Estádio da USP – O templo desconhecido dentro de São Paulo

Um gigante adormecido dentro da Cidade Universitária da USP

Um gigante adormecido dentro de São Paulo, o Estádio Armando Salles de Oliveira (Foto: Reprodução/ultimadivisão.com.br)
Por: Max Galli – SP

A metrópole de São Paulo é cercada por prédios, avenidas, carros e pessoas, mas também é onde habitam grandes templos  para que a nossa querida pelota role. Como o gigantesco Morumbi que já chegou a ter mais de 100 mil pessoas em finais épicas, o Pacaembu, que é o segundo estádio dos grandes da cidade, os novíssimos Allianz Parque e Arena do Corinthians, o eterno Canindé e até os recatados estádios como o da Rua Javari e o Nicolau Alayon. Além desses existem campos como o do Complexo do Ibirapuera que já recebeu partidas de Brasileirão e Libertadores, mas também existe um que poucos conhecem e tem capacidade para mais de 30 mil pessoas. O Estádio Armando Salles de Oliveira, o Estádio da USP, já foi a casa da final da Copa São Paulo de Futebol Junior de 1988, mas hoje se encontra destruído e deixado às traças.

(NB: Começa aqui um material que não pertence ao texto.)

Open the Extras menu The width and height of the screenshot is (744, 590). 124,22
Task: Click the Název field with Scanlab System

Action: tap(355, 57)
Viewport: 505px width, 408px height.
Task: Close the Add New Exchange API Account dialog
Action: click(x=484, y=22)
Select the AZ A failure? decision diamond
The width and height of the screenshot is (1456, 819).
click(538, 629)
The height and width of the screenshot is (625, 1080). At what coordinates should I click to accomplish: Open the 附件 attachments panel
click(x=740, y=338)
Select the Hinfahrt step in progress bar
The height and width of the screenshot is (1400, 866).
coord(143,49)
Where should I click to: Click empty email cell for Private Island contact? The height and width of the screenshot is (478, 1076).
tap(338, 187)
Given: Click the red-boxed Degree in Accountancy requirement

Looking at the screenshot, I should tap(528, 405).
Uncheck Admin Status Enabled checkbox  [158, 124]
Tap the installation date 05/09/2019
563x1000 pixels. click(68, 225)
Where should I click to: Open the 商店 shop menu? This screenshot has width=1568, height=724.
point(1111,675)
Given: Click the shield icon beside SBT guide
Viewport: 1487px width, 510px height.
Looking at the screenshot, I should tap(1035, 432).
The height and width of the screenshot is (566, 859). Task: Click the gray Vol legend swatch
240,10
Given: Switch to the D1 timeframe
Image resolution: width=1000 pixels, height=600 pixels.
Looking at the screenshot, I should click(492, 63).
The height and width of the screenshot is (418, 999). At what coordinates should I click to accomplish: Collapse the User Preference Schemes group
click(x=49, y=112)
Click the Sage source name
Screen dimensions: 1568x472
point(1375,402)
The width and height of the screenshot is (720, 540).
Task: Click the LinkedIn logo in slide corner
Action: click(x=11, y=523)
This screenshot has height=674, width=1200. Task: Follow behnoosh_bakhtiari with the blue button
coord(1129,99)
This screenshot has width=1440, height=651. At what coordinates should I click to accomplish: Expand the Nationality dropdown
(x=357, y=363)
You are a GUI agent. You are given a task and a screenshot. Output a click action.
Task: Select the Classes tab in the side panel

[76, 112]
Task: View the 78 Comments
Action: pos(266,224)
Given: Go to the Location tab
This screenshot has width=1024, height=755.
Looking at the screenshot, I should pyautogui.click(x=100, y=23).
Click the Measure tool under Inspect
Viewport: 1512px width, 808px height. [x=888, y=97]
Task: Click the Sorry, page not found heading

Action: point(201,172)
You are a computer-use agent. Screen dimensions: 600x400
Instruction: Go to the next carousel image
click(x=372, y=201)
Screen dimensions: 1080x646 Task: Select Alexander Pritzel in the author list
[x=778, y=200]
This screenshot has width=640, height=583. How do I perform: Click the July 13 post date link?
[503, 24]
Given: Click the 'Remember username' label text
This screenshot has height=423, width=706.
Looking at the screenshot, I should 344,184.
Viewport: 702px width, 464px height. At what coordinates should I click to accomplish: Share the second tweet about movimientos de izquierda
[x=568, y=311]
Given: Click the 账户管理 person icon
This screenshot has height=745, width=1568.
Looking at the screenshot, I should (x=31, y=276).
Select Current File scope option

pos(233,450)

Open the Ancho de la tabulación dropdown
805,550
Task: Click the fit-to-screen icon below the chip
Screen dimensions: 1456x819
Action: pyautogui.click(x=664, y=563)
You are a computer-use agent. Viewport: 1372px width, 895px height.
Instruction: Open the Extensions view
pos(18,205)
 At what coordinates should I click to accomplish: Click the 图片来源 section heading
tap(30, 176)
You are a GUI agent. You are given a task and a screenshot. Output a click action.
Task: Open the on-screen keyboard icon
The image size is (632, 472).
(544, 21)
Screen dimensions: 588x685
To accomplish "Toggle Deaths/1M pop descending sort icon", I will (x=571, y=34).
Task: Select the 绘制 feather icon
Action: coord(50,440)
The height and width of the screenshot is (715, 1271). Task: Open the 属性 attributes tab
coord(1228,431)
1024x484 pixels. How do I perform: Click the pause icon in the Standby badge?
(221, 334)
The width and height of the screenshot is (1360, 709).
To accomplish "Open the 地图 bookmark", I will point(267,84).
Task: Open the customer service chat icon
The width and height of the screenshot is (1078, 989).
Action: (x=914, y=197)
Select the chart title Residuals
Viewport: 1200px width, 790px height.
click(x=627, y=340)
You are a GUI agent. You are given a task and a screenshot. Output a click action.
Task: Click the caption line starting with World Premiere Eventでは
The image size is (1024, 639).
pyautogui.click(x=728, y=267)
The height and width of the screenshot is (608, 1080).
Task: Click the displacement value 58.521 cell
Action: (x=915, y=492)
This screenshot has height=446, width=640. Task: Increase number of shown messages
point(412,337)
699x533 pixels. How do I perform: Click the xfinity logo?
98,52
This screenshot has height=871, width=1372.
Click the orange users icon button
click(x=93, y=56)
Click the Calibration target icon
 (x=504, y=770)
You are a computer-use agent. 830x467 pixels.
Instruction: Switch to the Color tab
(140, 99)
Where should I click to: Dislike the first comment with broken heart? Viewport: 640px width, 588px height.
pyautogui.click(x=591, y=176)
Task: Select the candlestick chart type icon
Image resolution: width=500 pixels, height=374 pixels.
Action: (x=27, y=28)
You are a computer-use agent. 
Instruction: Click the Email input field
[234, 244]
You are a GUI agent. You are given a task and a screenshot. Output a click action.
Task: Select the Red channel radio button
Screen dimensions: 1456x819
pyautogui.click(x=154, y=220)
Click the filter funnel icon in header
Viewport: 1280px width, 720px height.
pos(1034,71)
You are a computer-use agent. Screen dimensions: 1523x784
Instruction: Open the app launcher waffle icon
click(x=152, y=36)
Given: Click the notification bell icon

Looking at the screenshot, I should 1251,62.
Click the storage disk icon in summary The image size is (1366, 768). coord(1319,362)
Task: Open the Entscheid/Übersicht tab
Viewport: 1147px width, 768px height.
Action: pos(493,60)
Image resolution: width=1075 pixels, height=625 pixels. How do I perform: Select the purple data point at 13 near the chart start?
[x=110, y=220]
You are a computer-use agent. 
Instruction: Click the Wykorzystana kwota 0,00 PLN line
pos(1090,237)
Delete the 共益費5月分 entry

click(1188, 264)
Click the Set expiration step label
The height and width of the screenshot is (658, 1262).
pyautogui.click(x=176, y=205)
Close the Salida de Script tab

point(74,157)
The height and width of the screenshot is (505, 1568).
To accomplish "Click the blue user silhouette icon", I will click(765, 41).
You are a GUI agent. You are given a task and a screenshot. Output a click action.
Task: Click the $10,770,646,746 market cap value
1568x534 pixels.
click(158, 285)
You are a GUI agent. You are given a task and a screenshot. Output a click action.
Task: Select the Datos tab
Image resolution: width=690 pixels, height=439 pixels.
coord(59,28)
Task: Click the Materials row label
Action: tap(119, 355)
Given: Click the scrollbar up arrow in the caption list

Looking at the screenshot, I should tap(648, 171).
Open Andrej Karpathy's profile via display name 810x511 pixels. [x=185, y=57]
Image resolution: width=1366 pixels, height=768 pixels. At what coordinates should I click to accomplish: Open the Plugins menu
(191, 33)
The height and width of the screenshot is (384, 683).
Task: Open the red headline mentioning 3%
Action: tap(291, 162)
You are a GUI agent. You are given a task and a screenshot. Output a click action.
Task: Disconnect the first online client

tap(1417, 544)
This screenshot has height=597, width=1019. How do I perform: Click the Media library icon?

Ele fica localizado dentro da Cidade Universitária da Universidade de São Paulo (USP), na zona oeste da capital paulista, mais precisamente dentro do Centro de Práticas Esportivas da USP (CEPEUSP), que é um complexo esportivo criado em 1971 para ser apenas uma divisão de esportes da mesma, porém o projeto se engrandeceu após a escolha da cidade para ser sede do Pan-Americano de 1975. Com isso, o centro teve construção de quadras cobertas e de tênis, uma pista de atletismo, um velódromo e o estádio. Mas com o surto de meningite que atingiu a cidade em 74, o Pan foi deslocado para a Cidade do México.

CEPEUSP em 2011 (Foto: Reprodução/Acervo USP)
CEPEUSP em 2011 (Foto: Reprodução/Acervo USP)

Hoje o estádio ainda é bastante usado pelos estudantes. Sob os mais de 50mil kg de concreto da arquibancada fica o chamado ‘Favelão da USP’ que são alojamentos e quartos onde os alunos ficam quando esperam vagas no CRUSP (Conjunto Residencial da USP), além de ser usado como local de estadia para alunos de fora da comunidade uspiana como no TUSP (Taça da Univesidade de São Paulo) em 2016 que alojou equipes das universidade federais do Paraná e de São Carlos-SP que se juntaram à mais três universidade da capital e a dona da casa para promover o esporte universitário de alto rendimento. Já o campo é bastante utilizado para treinamentos de Rugby e jogos da Copa USP e Jogos da Liga USP, além de ser ter sido casa da Copa Danone, campeonato de futebol infantil.

O colosso de verde hoje se encontra em extrema destruição. Em 2011 houve a comemoração de 40 anos do CEPEUSP e com ela surgiram promessas de reformas dentro do complexo como das piscinas, pista de atletismo, velódromo, das quadras cobertas e, principalmente, do estádio. A arquibancada se encontra interditada desde 2011, assim quem fica locado sob ela mal sabe onde estão se enfiando, a iluminação é precária até mesmo fora dele. Na época, o diretor do centro esportivo culpou a própria organização do Pan-Americano de 75, pois a construção veio, porém o legado de continuação não existe já que a universidade não teve capacidade de manutenção dos meios.

Em 2012, um grupo de alunos da universidade e praticantes do esporte universitário fizeram um projeto para tentar revitalizar o estádio e assim utilizá-lo como forma de angariar fundos para a USP que se encontra em grande crise econômica. Com a vinda da Copa do Mundo e Olimpíadas era de se esperar que um projeto de alta arquitetura e que foi feita para promover o esporte de alto rendimento seria melhor avaliado, porém empacou nas promessas. Isso demonstra a precariedade do esporte universitário dentro da USP e, principalmente, do Brasil.

O fato é que o Estádio pode ficar apenas como atração dos locais, mas poucos conhecem a sua verdadeira história e o tamanho da sua magnitude. Há quem sonhe em ver torcidas gritando e a bola rolando como foi na final da Copa São Paulo de Futebol Junior de 88, mas o sonho está distante e não há luz nenhuma perto do fim do túnel.